[REQUIREMENT] Transcribe, word for word, every line from the one containing "Task: Focus the Discount Code input field" through the final line of the records, and omit the pictures.

[Start of Attachment]

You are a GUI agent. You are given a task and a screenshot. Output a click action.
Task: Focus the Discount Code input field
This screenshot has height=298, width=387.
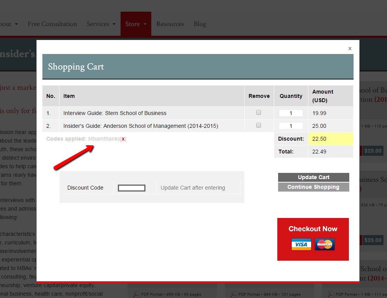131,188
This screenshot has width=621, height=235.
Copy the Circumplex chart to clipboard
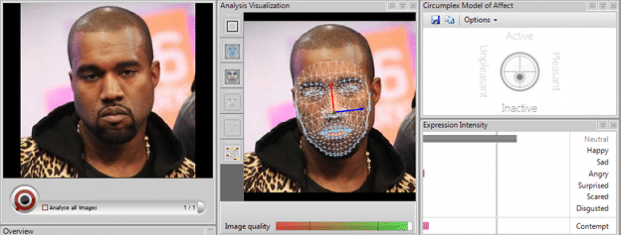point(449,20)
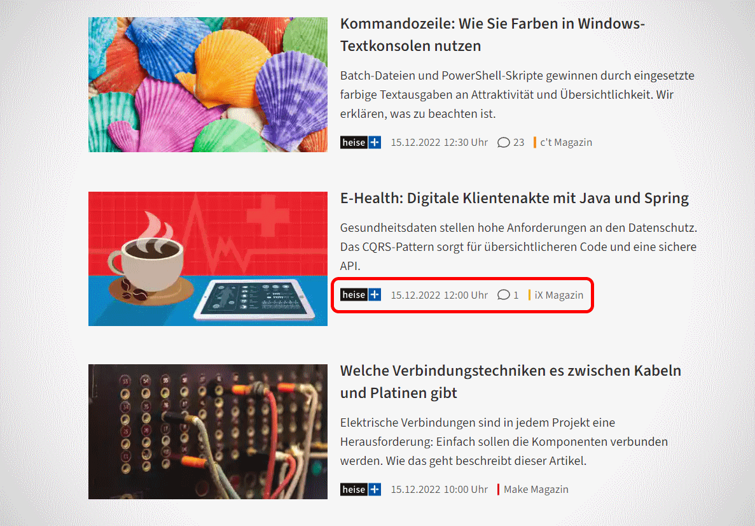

[End of Attachment]

[TASK ANSWER]
Task: Focus the Discount Code input field
This screenshot has height=298, width=387.
131,188
This screenshot has width=621, height=235.
Copy the Circumplex chart to clipboard
point(449,20)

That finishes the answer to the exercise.